Items are tracked by their string form, so if the scalars are perl references, take note that the whole favorites counter will not persist well. A future version may use Tie::RefHash
to allow for persistable tracking of object data.
Each key in the favorites counter is marked with a timestamp via the time()
function, or the stamper sub reference given during creation of the favorites counter object. In the case of an application-supplied stamper function, it will receive two arguments: this favorites counter itself, and the given scalar being tallied.
fresh()
$stamp = $faves->fresh( $scalar );
Return the current freshness stamp for the given $scalar
. Returns undef
if the $scalar
has never been tallied.
Each key in the favorites counter is marked with a timestamp via the time()
function, or the stamper sub reference given during creation of the favorites counter object. In the case of an application-supplied stamper callback, it will receive two arguments: this favorites counter itself, and the given scalar being tallied.
decay()
$count = $faves->decay( );
$count = $faves->decay( $times );
$times = $faves->decay( $scalar );
$times = $faves->decay( $scalar, $times );
In the first pair of forms, all present keys have their tally counts reduced by one, or by the given number of times. In these forms, the returned value is the remaining count of tracked favorite keys.
In the latter pair of forms, an individual key $scalar
has its tally reduced by one, or by the given number of times. These forms return the remaining tally count for the given $scalar
key.
The favorites counter will automatically remove any key in which the tally count drops to zero or below.
clamp()
$count = $faves->clamp( $stamp );
Clamps the set of favorites to only the freshest tallied elements. This method automatically removes any key in which the most recent tally is more stale than the given timestamp value. Timestamps are assumed to be numerical; lesser values represent stamps which are more stale, while higher values are considered more fresh.
favorites()
@topfaves = $faves->favorites( );
@topfaves = $faves->favorites( $limit );
$count = scalar $faves->favorites( );
Returns the keys sorted by the strength of their tally counts. Those which have equal tally counts are compared by their most recent tally time; the most freshly stamped is favored. If a limit is given, the list returned will not exceed the given length.
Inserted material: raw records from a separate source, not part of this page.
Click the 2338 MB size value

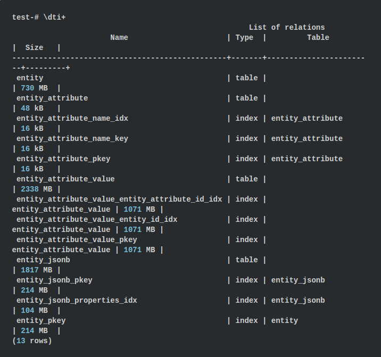click(36, 189)
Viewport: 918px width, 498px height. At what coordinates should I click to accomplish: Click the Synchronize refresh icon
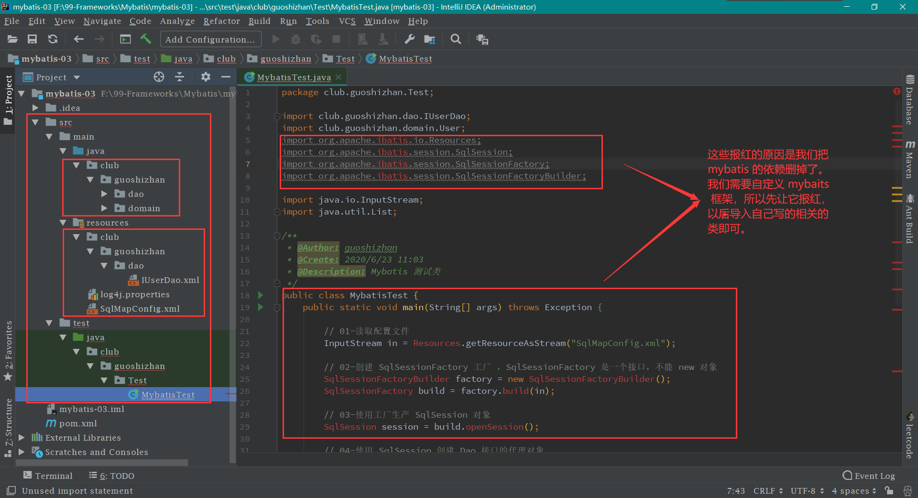tap(53, 39)
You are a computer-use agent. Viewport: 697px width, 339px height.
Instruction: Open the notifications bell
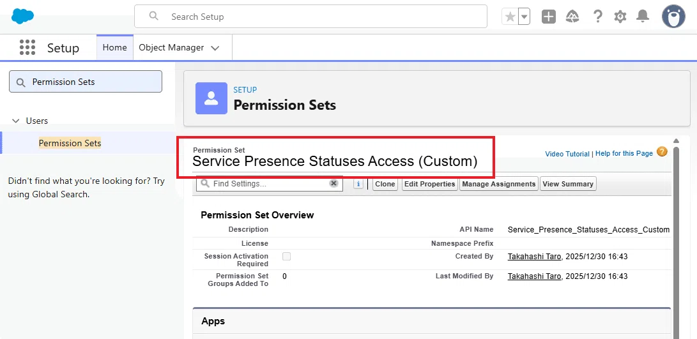pos(643,17)
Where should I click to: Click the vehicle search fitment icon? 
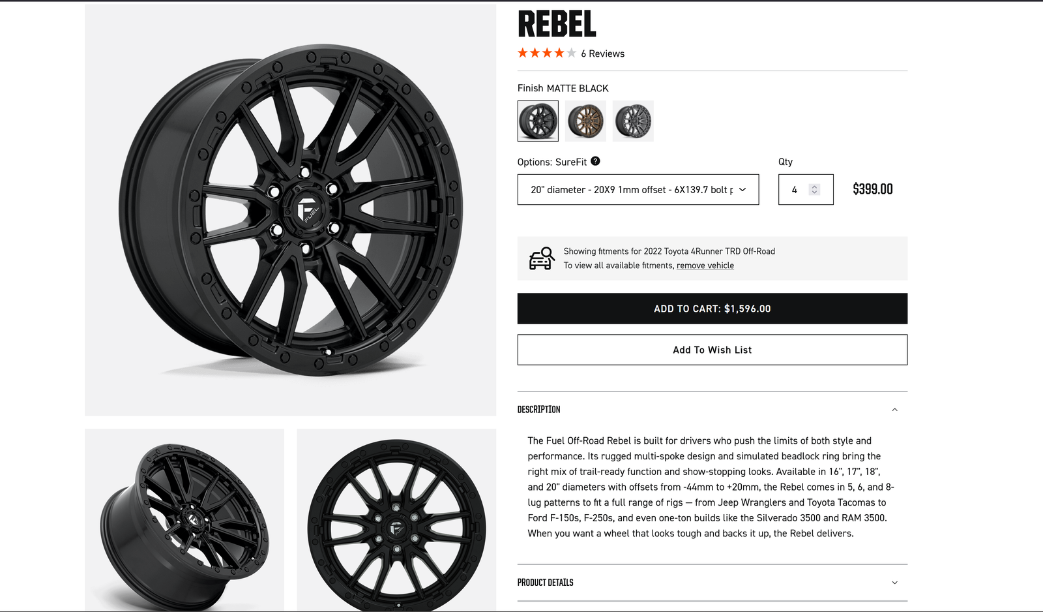[x=541, y=258]
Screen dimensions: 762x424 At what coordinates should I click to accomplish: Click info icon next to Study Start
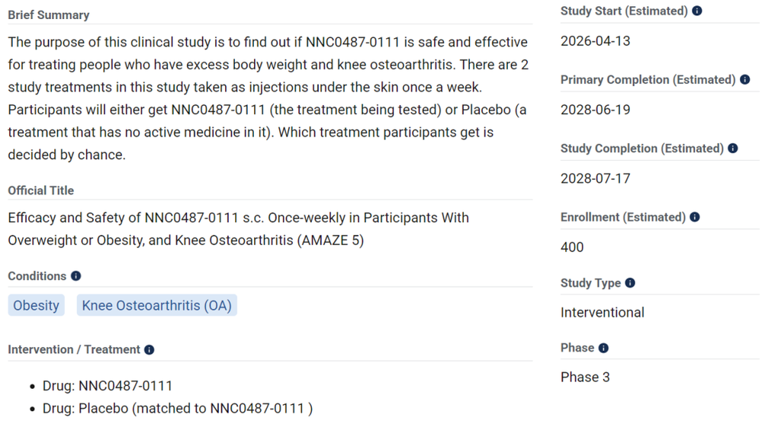pyautogui.click(x=697, y=11)
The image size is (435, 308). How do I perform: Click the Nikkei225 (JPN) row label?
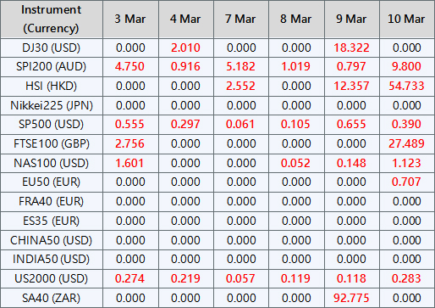(52, 105)
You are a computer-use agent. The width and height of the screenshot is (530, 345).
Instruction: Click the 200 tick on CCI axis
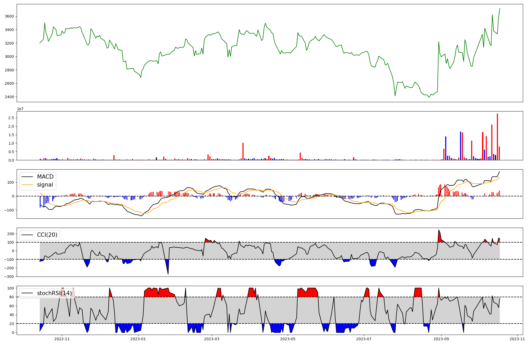[x=11, y=234]
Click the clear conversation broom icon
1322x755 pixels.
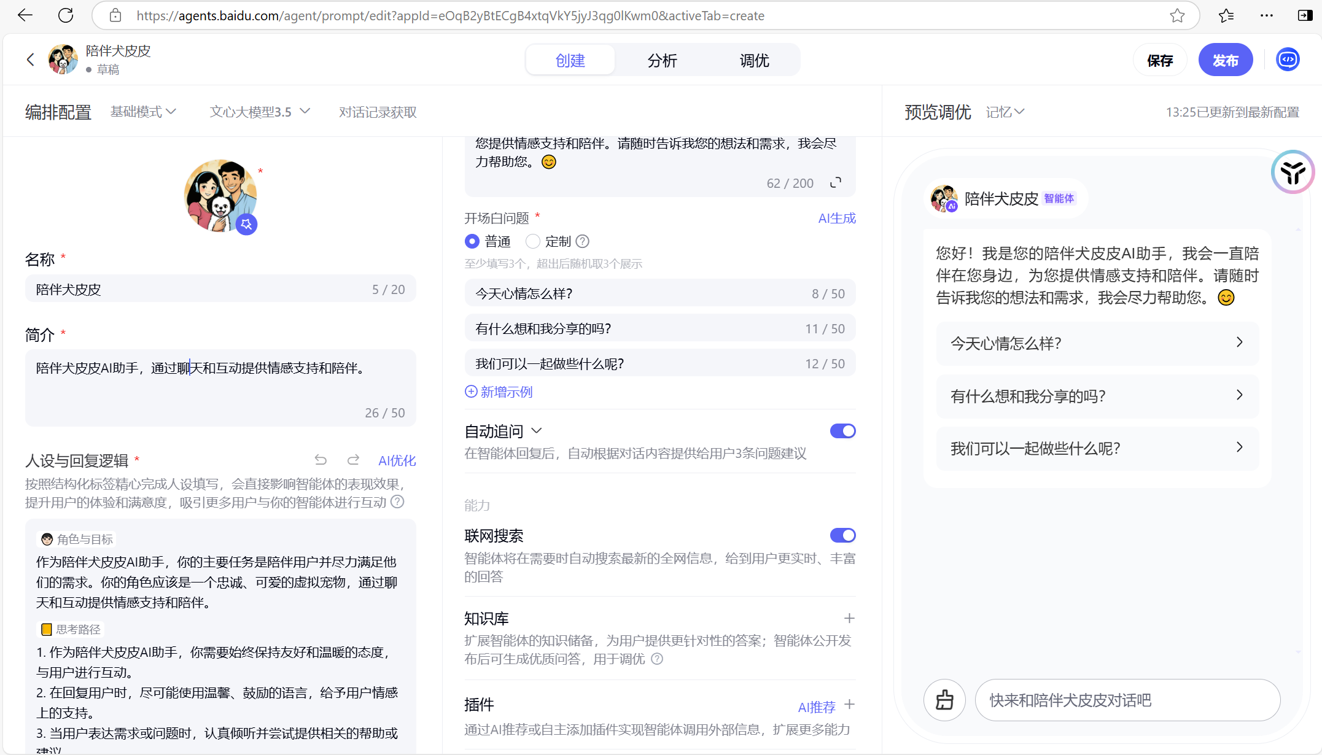pyautogui.click(x=944, y=700)
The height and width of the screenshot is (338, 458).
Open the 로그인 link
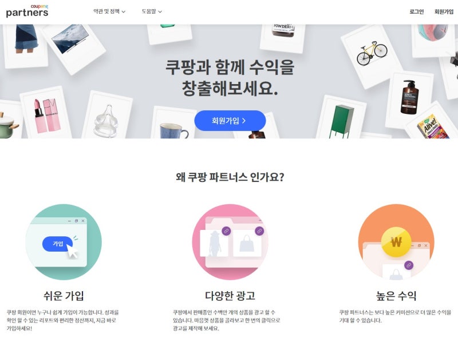tap(416, 11)
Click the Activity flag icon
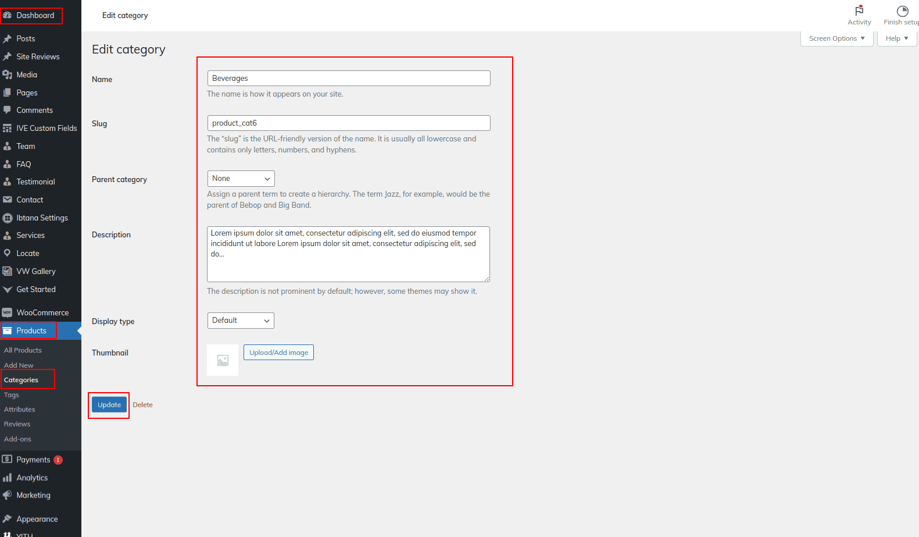The image size is (919, 537). [859, 10]
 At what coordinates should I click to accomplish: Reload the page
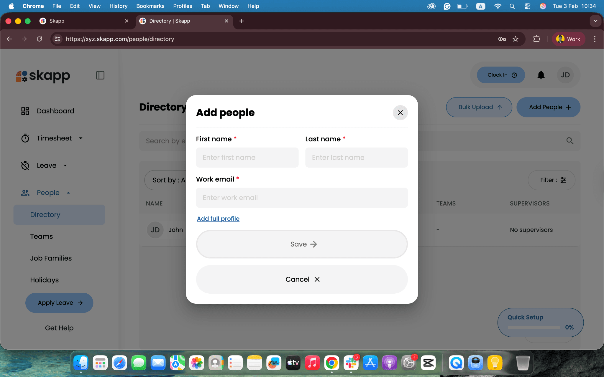coord(39,39)
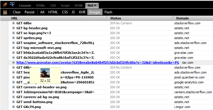The height and width of the screenshot is (110, 213).
Task: Click the Firebug bug logo icon
Action: pos(5,5)
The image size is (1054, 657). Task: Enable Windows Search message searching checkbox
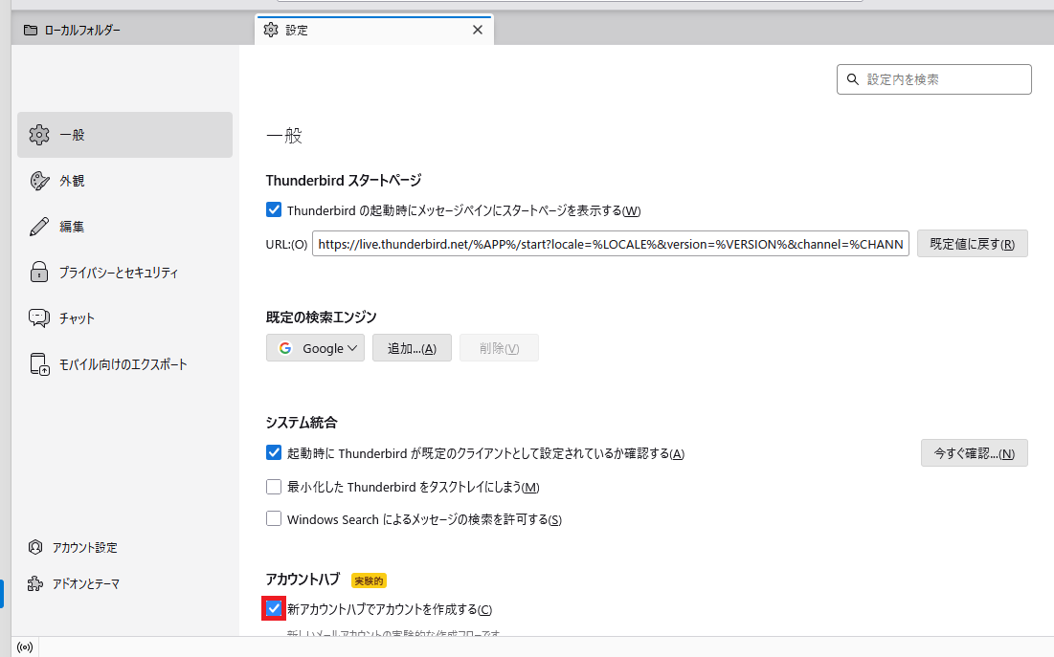274,519
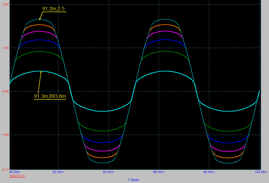The image size is (269, 183).
Task: Click the yellow tag labeled 91.2m,2.5
Action: [53, 9]
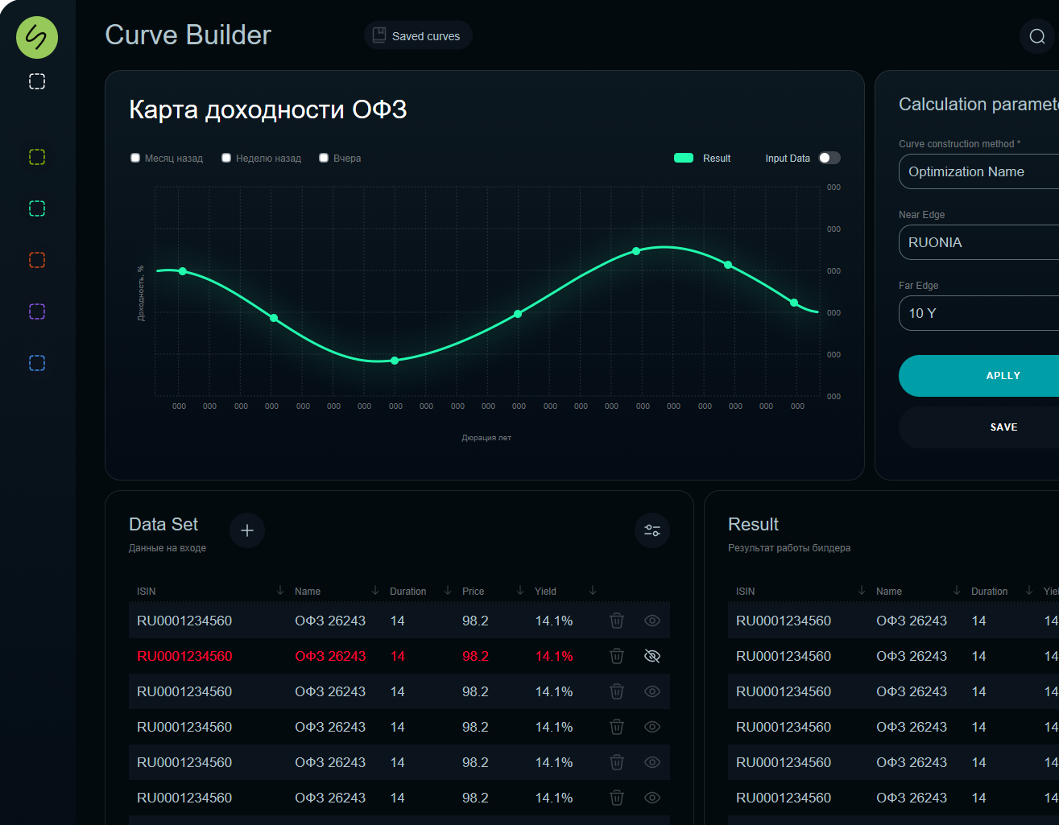The height and width of the screenshot is (825, 1059).
Task: Sort Data Set by Price column
Action: pos(520,591)
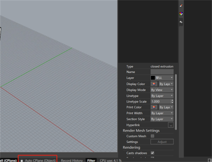Expand the Section Style dropdown

tap(162, 119)
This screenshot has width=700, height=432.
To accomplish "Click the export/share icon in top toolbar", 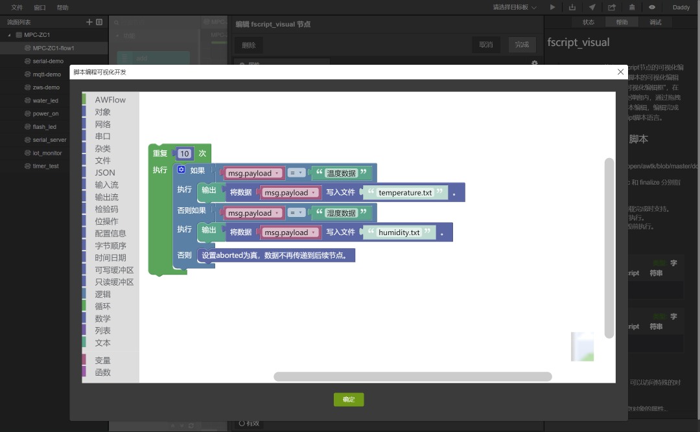I will 612,7.
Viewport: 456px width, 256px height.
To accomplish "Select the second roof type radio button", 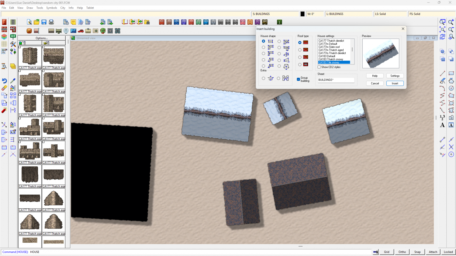I will point(300,50).
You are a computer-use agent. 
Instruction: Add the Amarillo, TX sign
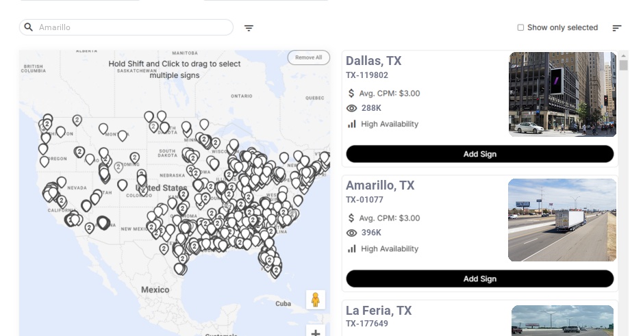click(479, 279)
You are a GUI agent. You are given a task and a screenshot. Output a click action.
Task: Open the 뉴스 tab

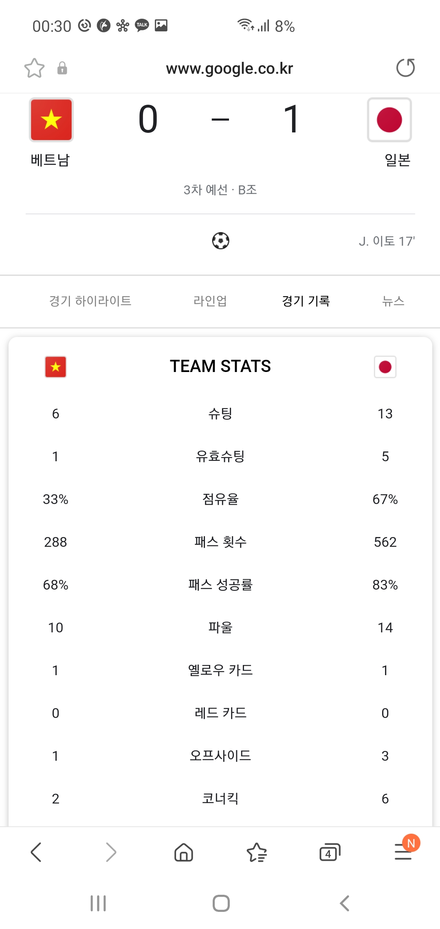point(393,301)

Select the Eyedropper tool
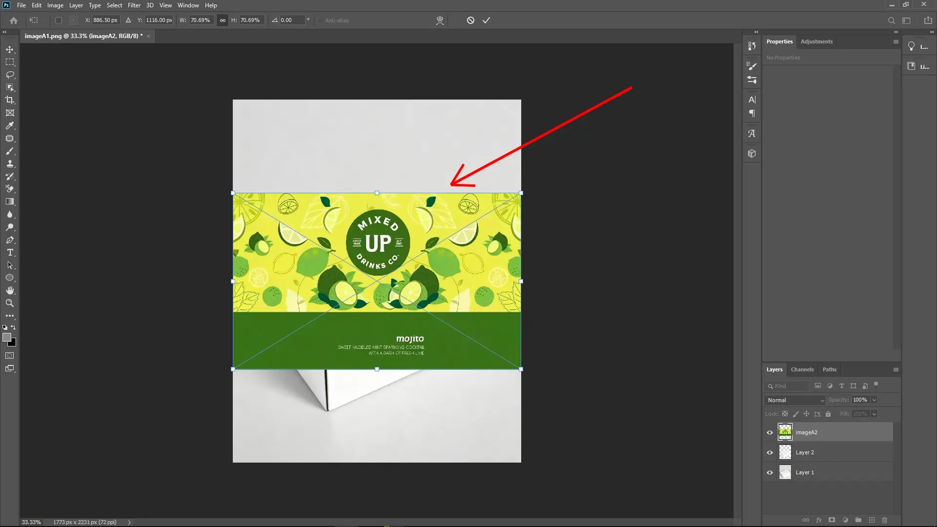[10, 126]
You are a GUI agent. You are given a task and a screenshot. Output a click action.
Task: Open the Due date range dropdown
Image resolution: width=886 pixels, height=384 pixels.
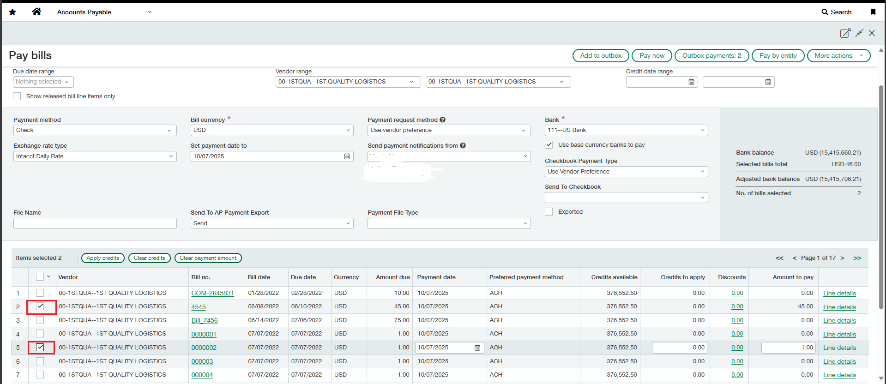(x=43, y=82)
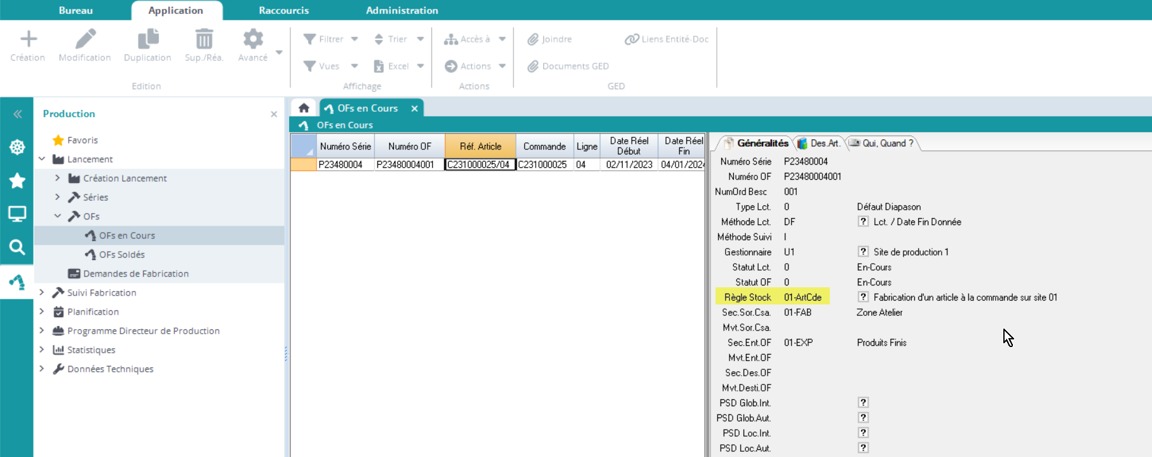Viewport: 1152px width, 457px height.
Task: Click the Documents GED button
Action: tap(568, 66)
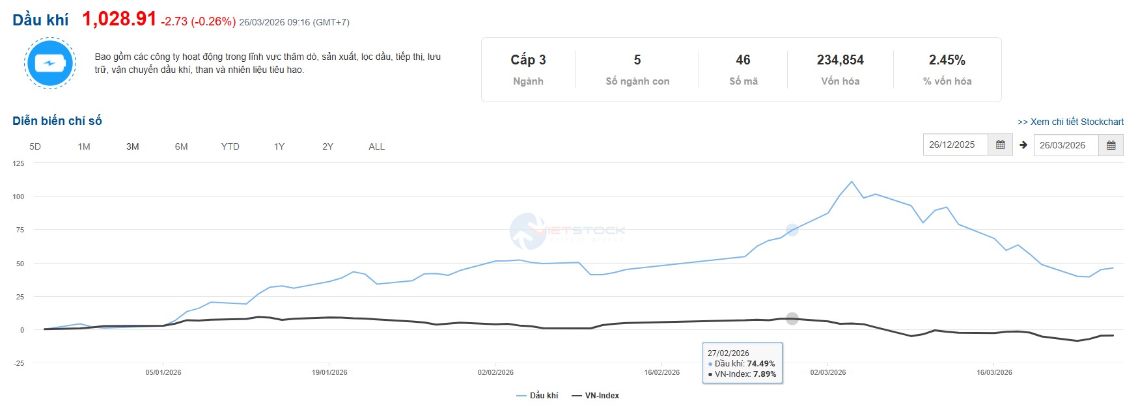Screen dimensions: 1138x412
Task: Click the oil and gas sector battery icon
Action: (50, 63)
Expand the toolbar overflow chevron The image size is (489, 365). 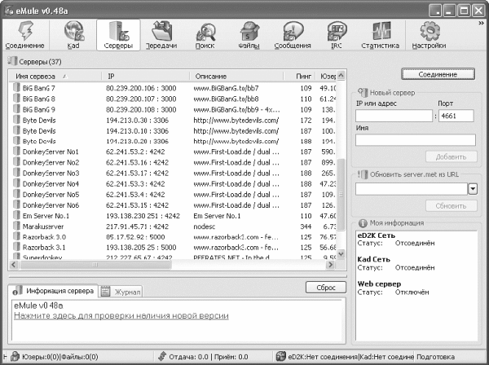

In a scalar context, returns the current count of the tallied keys in the favorites counter. If no limit argument is given, then no internal sorting work needs to be performed to return the count.
DESCRIPTION
After creating a Data::Favorites object, the caller should tally the identifying characteristics of an ongoing historical data stream. This could be error codes or connecting hostnames in a network log, usernames in a chat conversation, or any other key-worthy feature of an ongoing stream of events. At any time, the most predominantly occurring keys can be determined and ranked.
With Data::Favorites, a process can discover in real-time which objects have been selected by a user the most often, or which objects have been most responsible for event traffic. The map can be culled occasionally, keeping only the most fresh objects, or only the highest counted objects. The data can be naturally decayed, leaving only the objects with overall strongest dispositions.
For some examples, this structure can track the top ten favorite visited websites, or chat partners, or document files, or network connections. These can be inferred by looking at those entities with the strongest dispositions, according to the way they are tallied over time. As a historically favorite entity is triggered more or less often, its ranking would raise or drop in the list, making room or pushing out other entities.
A Data::Favorites object can employ an application-defined stamp function (a coderef) to mark the tallying process. If no function is given, then timestamps are applied with the usual time()
built-in function.
AUTHOR
Ed Halley, <ed@halley.cc>
COPYRIGHT AND LICENSE
Copyright 2001-2003 by Ed Halley
This library is free software; you can redistribute it and/or modify it under the same terms as Perl itself.